[Saved data entries]
============================================================

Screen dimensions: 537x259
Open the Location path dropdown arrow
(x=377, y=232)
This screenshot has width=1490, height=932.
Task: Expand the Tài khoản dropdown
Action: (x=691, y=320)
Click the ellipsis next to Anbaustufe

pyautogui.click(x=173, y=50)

============================================================

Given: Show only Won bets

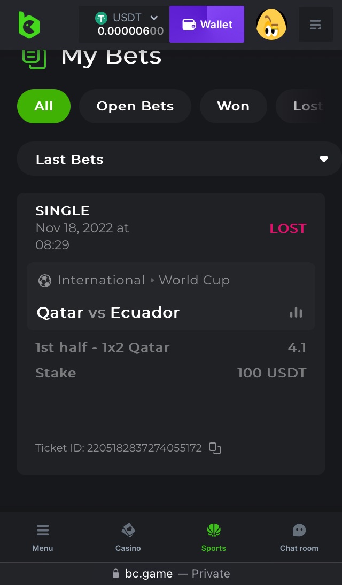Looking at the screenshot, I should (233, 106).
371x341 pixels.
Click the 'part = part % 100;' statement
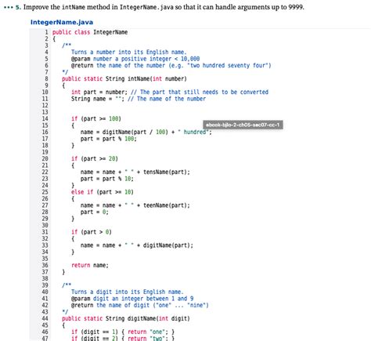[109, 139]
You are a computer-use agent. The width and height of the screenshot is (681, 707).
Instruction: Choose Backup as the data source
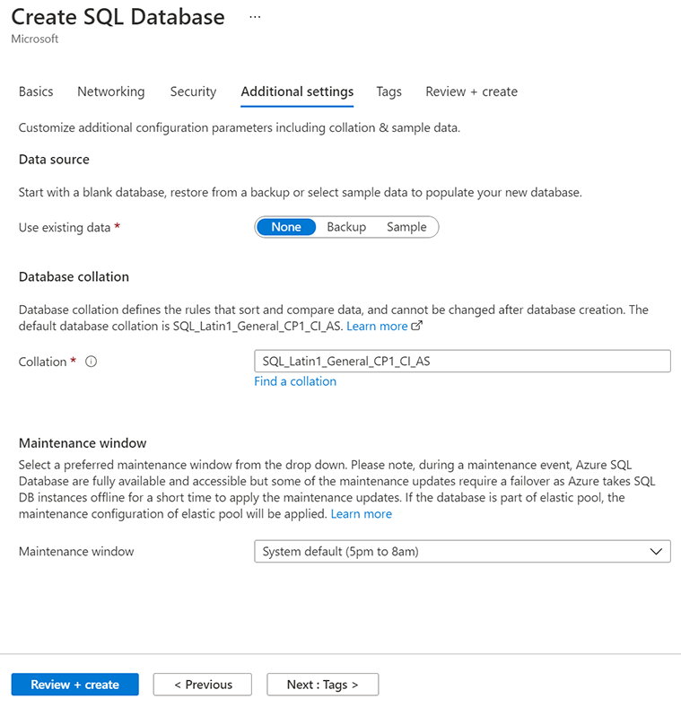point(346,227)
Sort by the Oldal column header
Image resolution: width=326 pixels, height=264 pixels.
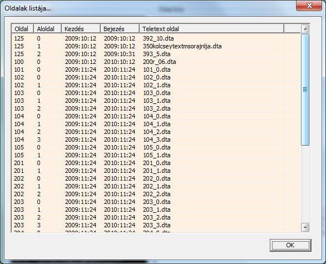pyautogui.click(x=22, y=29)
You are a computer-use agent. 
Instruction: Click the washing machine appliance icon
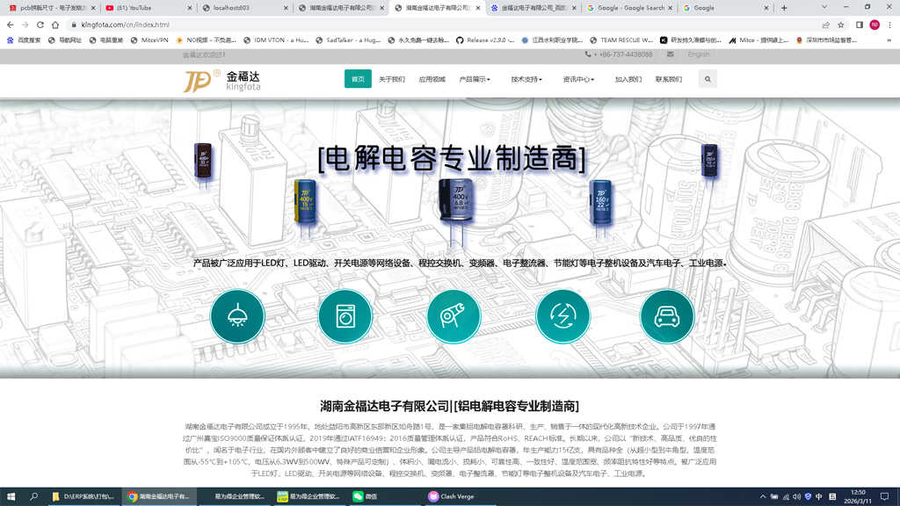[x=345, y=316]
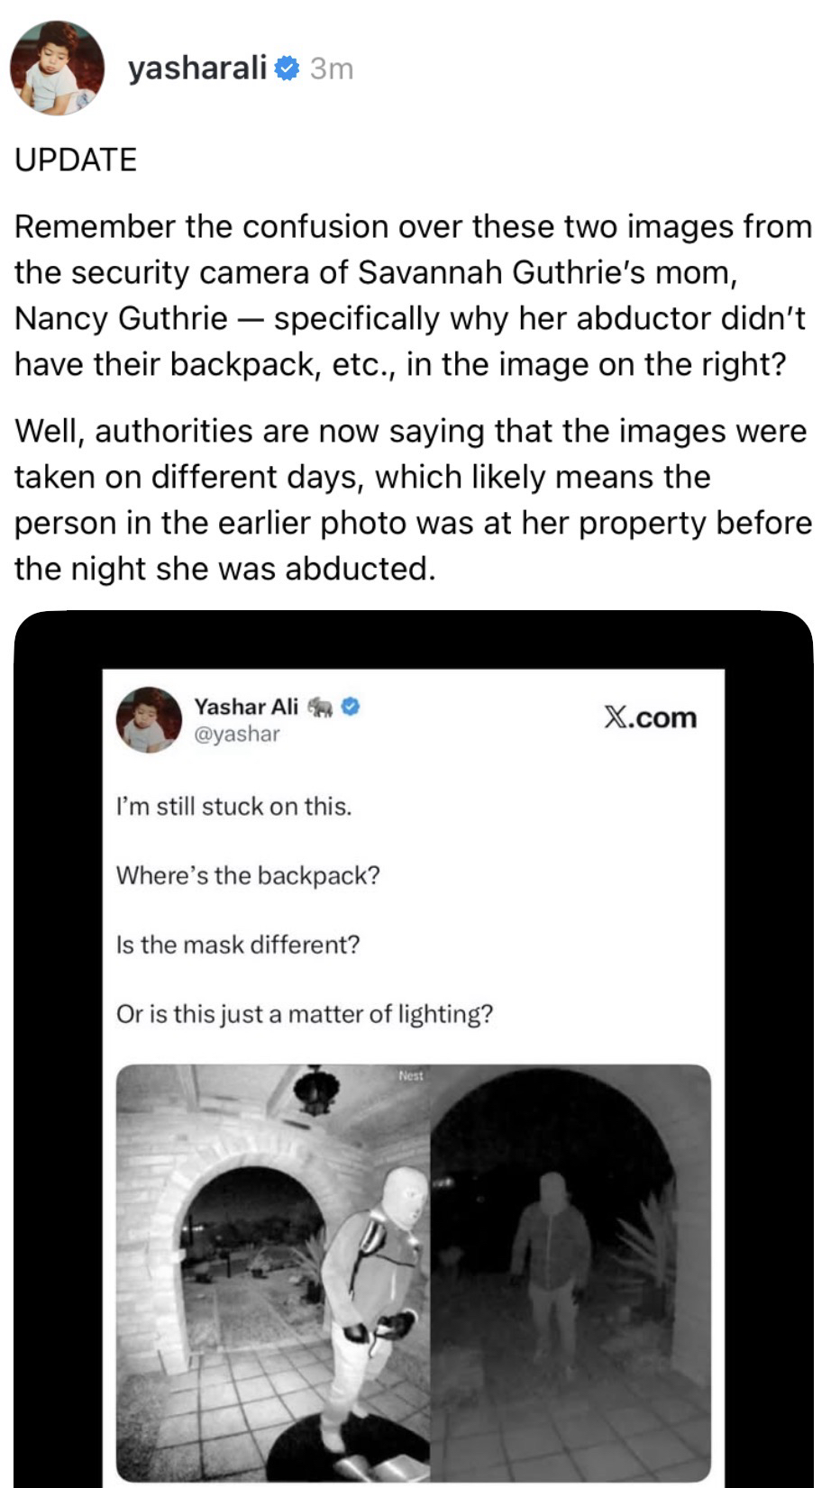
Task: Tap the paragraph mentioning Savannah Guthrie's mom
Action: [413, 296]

============================================================

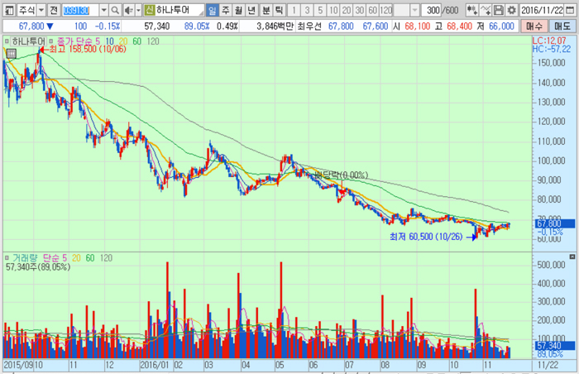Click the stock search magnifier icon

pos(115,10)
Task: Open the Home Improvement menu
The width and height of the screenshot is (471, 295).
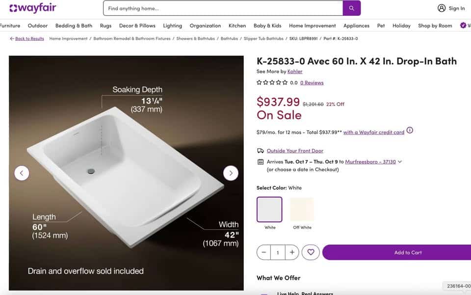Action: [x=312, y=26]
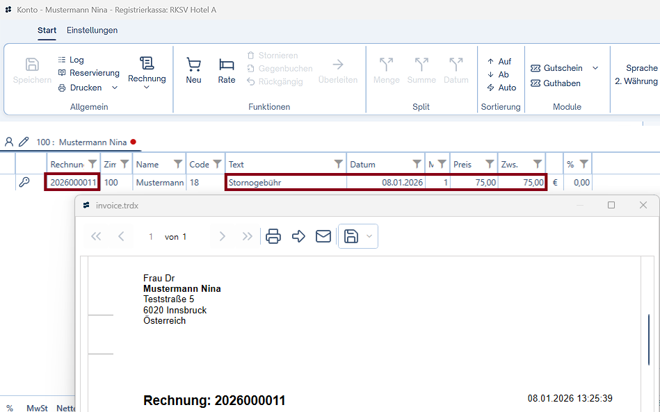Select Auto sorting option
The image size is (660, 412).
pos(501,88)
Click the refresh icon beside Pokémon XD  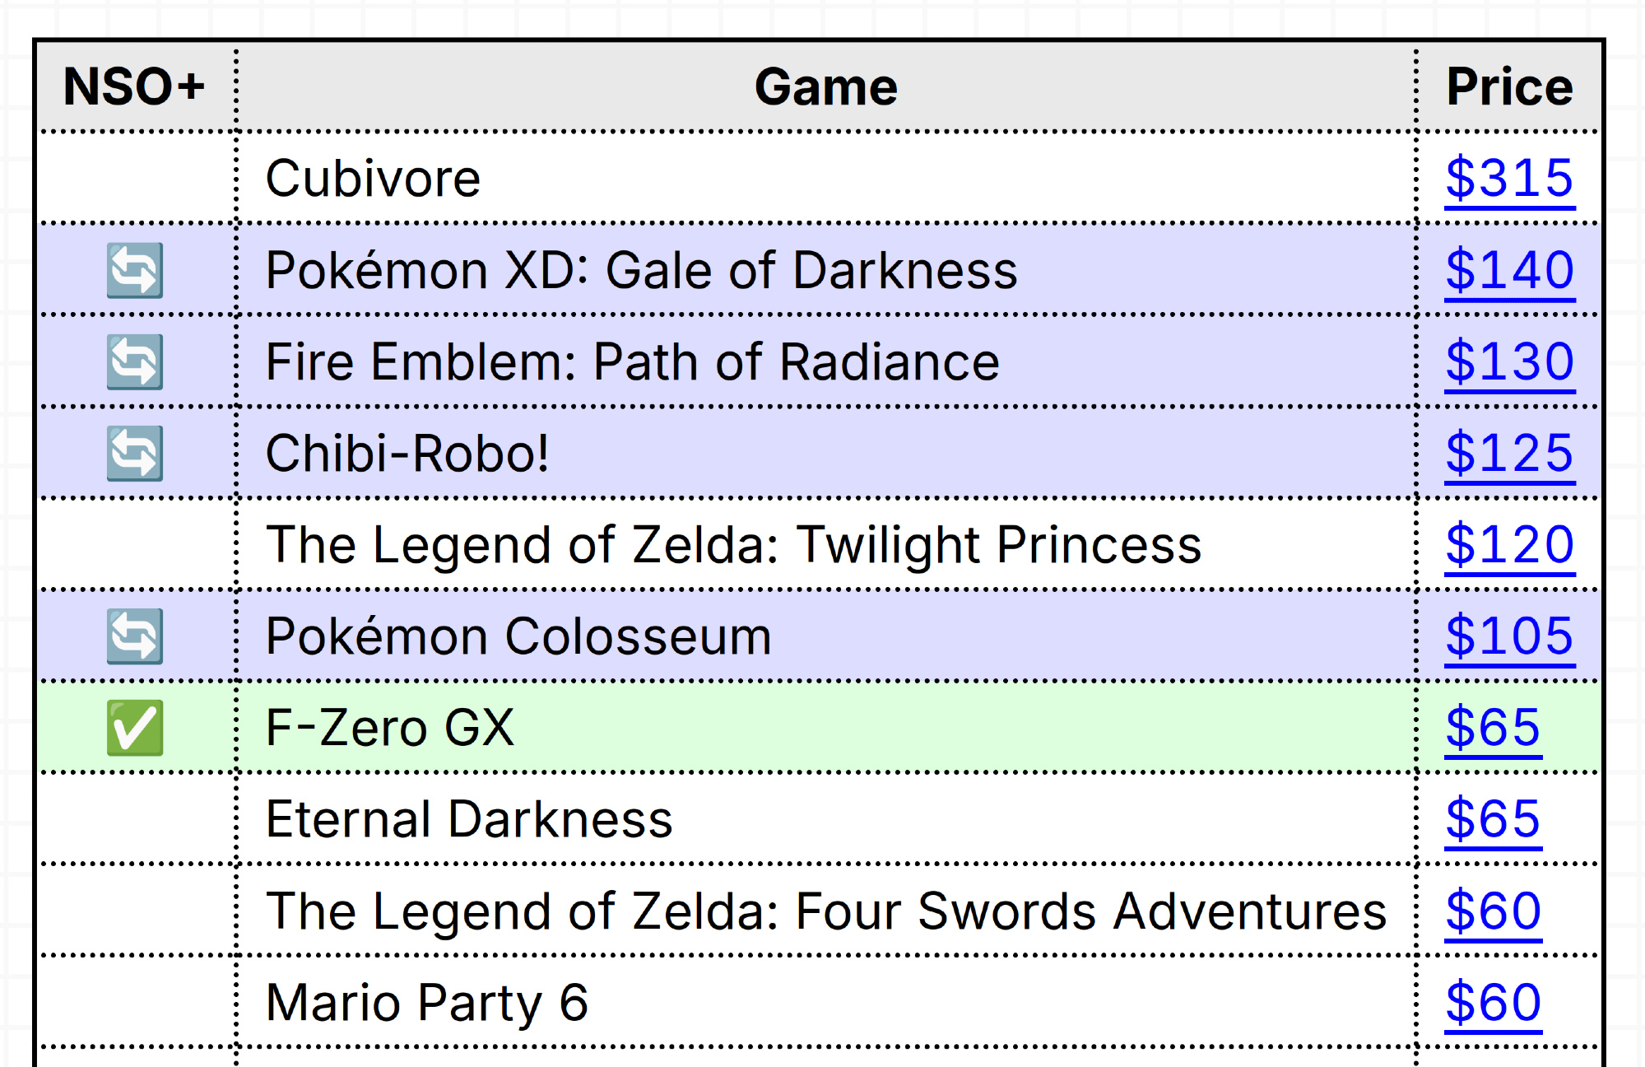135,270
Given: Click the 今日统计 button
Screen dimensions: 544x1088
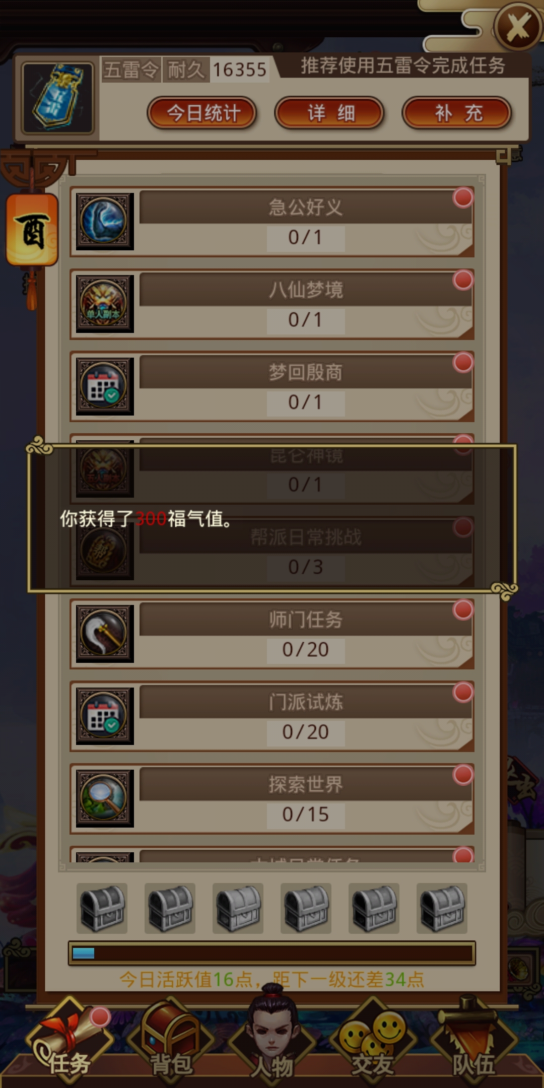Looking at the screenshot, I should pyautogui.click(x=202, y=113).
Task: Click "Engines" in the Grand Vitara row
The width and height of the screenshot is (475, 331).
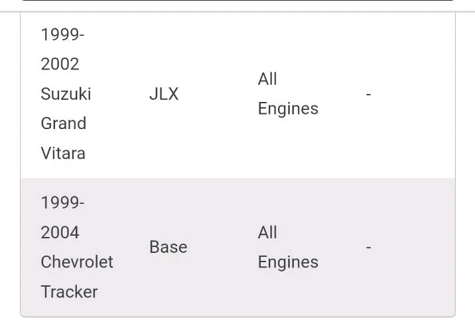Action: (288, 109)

============================================================

TASK OBJECTIVE: Only a number should be returned: the count of lines above that include "agent".

EXPECTED ANSWER: 2